An aircraft is aerodynamically stable along an axis of rotation if disturbances will tend to attenuate over time and converge on a steady position on that axis.
An aircraft is aerodynamically unstable along an axis of rotation if disturbances will tend to amplify over time, preventing the aircraft from maintaining a steady position on that axis.
An aircraft is statically unstable along an axis of rotation if steady flight tends to become unstable as a matter of course regardless of control input or disturbances. An aircraft can be statically stable and dynamically stable, statically stable and dynamically unstable, or both statically unstable and dynamically unstable; an aircraft cannot be statically unstable but dynamically unstable, that is impossible.
If the aircraft is dynamically stable, the pilot can relax the control surfaces and maintain steady flight. The impacts of turbulence and other disturbances will require only error correction
If the aircraft is unstable, the pilot has to constantly try and prevent the aircraft from wanting to go all over the place.
Intuition tells us that instability along one or more axis of rotation would be a bad thing, right?
In most cases yes, but instability allows for much better maneuverability because the airframe’s design isn’t trying to return to steady flight while the pilot is deliberately trying to depart from it.
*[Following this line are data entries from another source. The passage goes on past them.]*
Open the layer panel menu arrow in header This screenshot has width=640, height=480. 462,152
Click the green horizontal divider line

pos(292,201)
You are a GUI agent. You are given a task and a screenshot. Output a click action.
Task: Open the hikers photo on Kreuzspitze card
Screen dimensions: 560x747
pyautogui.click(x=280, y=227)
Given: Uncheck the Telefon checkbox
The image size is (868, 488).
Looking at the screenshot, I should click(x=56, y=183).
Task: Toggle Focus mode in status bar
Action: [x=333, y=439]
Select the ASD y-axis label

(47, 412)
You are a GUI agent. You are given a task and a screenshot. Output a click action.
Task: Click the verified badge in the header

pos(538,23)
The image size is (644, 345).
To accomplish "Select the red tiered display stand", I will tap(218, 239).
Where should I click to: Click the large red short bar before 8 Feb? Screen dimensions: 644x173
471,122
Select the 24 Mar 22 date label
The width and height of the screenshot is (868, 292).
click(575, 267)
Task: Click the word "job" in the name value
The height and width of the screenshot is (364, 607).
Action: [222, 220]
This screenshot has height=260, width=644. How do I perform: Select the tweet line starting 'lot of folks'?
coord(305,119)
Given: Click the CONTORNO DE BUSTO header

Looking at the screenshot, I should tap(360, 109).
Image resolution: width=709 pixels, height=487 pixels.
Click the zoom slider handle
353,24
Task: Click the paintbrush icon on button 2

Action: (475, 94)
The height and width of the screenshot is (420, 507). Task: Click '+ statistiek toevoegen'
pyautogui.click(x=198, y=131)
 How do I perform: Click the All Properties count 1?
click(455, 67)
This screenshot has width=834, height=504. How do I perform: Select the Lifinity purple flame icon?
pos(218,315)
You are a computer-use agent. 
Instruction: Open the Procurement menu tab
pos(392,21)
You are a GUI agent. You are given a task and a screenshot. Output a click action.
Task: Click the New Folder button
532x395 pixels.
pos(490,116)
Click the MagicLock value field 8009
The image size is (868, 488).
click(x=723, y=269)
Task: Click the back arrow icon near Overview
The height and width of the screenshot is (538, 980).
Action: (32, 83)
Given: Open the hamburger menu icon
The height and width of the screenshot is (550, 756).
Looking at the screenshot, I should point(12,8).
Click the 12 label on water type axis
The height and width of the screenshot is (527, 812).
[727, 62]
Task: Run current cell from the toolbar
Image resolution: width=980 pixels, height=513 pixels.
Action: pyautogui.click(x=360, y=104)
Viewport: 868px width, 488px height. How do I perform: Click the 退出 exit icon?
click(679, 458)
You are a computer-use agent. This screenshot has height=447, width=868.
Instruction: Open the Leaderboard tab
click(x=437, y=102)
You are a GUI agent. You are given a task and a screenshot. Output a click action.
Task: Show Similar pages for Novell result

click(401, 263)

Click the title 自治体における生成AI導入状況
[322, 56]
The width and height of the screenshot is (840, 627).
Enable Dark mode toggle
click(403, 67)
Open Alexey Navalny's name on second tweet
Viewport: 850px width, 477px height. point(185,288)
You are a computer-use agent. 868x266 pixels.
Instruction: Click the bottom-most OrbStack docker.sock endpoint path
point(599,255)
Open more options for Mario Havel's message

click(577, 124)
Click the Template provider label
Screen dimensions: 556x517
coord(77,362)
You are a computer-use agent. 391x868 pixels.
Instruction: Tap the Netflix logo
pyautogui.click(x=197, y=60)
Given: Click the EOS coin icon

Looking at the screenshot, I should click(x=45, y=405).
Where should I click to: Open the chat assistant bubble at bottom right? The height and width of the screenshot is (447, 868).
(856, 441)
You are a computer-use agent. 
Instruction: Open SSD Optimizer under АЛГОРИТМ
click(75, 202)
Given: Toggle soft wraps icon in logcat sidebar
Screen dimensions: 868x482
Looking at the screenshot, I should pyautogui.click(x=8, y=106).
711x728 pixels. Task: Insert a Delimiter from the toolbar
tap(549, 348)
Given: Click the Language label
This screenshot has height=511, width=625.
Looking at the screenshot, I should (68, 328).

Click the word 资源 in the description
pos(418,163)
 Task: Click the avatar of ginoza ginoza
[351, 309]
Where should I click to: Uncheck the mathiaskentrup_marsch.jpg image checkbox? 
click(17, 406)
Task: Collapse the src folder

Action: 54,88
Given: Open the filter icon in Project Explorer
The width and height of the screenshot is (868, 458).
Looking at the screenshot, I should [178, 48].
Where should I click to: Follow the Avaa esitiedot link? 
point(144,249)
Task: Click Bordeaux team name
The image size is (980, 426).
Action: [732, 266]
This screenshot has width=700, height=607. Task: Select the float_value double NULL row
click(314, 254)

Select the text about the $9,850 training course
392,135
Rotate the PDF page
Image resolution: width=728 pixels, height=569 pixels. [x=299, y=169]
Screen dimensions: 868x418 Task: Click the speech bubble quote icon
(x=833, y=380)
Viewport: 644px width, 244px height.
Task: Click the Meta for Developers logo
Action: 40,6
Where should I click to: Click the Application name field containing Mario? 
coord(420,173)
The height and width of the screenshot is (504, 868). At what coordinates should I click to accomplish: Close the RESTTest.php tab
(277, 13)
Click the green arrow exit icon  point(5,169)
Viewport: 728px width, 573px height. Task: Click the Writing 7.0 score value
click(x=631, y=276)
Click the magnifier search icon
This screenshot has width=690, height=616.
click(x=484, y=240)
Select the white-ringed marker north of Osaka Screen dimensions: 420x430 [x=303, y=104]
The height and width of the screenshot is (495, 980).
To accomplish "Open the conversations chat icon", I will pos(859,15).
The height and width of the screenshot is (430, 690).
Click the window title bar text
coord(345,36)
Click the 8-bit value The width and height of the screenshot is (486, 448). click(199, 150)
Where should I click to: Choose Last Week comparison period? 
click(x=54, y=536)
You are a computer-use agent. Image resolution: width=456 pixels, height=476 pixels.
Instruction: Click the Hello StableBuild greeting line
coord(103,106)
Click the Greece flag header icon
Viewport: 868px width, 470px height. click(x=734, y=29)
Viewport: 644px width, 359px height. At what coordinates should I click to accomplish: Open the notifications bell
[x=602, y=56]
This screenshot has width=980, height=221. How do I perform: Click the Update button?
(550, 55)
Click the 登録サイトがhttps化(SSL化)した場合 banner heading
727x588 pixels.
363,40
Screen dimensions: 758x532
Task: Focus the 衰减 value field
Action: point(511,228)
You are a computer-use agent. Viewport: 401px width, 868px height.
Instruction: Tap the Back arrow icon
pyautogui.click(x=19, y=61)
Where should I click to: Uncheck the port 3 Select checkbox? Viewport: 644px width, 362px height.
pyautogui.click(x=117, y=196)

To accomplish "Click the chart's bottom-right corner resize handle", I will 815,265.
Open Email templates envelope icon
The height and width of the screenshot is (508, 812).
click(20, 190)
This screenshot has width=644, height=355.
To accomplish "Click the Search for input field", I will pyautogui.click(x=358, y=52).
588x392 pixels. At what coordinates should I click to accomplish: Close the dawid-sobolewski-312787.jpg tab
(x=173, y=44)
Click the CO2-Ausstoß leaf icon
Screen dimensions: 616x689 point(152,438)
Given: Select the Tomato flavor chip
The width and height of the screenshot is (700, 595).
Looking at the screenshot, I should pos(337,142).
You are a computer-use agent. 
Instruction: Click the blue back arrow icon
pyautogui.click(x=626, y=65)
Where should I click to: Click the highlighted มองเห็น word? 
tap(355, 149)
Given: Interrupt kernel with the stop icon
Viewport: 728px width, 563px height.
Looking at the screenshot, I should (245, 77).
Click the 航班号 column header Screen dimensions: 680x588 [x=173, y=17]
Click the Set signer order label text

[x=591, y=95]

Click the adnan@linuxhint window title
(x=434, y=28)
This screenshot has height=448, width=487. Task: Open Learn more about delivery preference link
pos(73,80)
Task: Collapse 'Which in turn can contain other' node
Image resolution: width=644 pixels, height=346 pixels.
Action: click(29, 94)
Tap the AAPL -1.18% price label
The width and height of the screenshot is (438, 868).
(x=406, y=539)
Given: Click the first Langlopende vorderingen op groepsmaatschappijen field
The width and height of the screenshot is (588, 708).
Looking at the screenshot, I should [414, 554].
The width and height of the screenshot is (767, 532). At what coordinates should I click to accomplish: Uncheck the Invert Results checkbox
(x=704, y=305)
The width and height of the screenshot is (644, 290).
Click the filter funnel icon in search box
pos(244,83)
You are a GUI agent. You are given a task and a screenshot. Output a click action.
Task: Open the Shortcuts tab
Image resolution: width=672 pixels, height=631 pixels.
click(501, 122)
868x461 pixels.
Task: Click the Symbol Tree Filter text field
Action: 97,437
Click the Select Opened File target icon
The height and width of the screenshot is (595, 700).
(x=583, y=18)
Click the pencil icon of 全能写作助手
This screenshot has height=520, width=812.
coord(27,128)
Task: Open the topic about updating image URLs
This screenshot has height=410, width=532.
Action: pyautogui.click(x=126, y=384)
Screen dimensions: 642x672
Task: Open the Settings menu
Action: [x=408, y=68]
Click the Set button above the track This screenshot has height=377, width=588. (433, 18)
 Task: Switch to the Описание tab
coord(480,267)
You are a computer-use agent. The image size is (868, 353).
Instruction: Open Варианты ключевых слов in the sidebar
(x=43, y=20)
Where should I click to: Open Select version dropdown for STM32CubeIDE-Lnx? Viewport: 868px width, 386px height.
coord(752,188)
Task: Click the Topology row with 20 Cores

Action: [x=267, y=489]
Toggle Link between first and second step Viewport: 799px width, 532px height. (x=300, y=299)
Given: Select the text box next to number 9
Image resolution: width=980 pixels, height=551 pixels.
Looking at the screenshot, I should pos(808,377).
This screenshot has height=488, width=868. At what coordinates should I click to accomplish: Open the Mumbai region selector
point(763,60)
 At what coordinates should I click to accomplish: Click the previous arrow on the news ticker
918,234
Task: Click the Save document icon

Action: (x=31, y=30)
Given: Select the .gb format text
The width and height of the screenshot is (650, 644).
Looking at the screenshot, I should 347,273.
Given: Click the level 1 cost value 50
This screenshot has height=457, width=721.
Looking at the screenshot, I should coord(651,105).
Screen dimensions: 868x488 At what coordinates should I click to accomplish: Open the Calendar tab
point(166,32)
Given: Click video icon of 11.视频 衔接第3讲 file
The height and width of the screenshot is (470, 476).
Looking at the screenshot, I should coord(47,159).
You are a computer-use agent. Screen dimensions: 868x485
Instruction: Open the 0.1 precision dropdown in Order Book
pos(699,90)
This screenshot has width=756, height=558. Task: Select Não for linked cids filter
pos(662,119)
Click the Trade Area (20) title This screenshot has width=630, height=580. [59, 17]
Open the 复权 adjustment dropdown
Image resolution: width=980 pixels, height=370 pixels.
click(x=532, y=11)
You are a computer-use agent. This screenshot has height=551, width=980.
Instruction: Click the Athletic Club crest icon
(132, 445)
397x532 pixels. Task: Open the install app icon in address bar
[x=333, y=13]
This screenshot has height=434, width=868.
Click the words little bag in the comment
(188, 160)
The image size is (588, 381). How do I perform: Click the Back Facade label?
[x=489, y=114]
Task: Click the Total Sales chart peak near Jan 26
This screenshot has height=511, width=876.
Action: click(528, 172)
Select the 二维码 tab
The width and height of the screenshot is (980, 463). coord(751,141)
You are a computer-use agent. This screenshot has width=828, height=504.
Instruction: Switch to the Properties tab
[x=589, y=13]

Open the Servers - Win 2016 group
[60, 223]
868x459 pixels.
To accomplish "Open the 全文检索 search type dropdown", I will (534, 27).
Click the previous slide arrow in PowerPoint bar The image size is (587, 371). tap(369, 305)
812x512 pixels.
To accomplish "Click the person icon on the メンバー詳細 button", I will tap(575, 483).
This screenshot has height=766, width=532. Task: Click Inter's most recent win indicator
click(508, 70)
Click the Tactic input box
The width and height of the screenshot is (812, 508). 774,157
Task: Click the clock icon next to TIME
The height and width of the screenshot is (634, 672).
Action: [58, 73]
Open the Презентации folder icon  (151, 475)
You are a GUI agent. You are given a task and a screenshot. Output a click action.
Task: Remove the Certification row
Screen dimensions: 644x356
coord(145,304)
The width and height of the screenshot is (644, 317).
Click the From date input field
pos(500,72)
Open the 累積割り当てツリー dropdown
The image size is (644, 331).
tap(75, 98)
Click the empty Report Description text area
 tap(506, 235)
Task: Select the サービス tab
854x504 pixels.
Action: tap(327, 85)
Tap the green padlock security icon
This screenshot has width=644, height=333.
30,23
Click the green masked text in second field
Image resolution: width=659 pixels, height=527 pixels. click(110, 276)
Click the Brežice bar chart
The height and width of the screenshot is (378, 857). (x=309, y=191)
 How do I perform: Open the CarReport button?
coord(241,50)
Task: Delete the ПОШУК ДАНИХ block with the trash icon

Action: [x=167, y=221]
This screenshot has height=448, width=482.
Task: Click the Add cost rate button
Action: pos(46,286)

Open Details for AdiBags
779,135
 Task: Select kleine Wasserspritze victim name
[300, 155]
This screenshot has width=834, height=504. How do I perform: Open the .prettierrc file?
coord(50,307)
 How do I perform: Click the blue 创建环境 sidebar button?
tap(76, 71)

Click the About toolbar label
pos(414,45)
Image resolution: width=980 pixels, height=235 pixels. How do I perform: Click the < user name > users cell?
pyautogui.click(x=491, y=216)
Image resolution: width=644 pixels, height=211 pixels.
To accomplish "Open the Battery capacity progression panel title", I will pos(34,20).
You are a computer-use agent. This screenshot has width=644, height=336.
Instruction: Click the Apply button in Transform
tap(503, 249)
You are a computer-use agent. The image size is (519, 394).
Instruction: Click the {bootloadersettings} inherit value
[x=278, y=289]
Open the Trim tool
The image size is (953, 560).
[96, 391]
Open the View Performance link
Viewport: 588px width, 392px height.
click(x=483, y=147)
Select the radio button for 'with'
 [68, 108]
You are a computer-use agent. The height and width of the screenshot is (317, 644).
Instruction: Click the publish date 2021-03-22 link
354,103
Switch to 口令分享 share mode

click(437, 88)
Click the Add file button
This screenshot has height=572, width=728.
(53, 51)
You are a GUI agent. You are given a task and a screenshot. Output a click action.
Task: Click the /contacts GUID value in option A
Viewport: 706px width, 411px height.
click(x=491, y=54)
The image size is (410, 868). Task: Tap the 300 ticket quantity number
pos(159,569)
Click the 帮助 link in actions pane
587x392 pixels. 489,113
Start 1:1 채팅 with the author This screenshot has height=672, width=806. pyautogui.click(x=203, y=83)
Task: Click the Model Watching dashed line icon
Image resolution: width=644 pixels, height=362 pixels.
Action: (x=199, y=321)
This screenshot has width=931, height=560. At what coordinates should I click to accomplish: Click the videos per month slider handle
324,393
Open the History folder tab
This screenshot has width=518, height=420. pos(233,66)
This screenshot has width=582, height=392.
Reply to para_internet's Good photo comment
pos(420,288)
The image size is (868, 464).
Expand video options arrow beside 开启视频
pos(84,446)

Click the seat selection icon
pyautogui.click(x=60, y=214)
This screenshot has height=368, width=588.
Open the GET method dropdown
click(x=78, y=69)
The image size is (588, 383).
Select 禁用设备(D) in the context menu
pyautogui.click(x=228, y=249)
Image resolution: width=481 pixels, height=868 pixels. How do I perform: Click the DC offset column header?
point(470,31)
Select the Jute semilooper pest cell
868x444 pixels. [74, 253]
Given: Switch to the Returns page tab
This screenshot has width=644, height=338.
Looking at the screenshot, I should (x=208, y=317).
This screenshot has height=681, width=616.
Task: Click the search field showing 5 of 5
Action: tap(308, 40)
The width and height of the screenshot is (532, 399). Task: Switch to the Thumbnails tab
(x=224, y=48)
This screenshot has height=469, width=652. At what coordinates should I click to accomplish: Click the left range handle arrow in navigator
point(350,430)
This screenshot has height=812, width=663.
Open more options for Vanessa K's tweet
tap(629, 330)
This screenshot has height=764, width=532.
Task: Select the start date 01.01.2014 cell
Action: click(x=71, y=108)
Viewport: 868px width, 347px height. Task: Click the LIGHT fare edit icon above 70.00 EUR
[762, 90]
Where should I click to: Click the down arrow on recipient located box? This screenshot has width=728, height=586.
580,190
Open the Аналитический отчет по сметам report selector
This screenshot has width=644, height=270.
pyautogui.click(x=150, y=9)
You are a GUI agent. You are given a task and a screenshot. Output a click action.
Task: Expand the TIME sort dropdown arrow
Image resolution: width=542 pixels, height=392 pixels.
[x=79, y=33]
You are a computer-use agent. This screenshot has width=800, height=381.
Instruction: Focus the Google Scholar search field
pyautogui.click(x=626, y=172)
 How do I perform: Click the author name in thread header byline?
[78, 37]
This instability is so severe that human operators cannot be expected to overcome it while still maintaining any degree of mission effectiveness. Thus, a flight computer sits between the pilot and the control surfaces. The flight computer is constantly parsing flight instrument data, pilot control data, and control surface positional data to adjust the control surfaces as needed.
The F-14 Tomcat was mechanically controlled and aerodynamically stable.
The F-15 A/B/C/D are similarly mechanically controlled and aerodynamically stable but the nearly identical F-15E is fly-by-wire.
The F-117 Nighthawk, despite not being a fighter in any sense, was aerodynamically unstable in all 3 axis and a right bastard to fly even with a digital flight system.
The F-16 is the first purpose-built fly-by-wire only combat aircraft. It was designed to be unstable from the beginning and that contributed immensely to its famed agility. The F-16 is both statically unstable and dynamically unstable; static instability means that it will tend to become turbulent even from steady and undisturbed flight, there’s no controlling it without a flight computer.
Some fighters, such as the F-22, F-35, and F-18 are unstable in some axis (mainly pitch) but stable or neutral in other axis.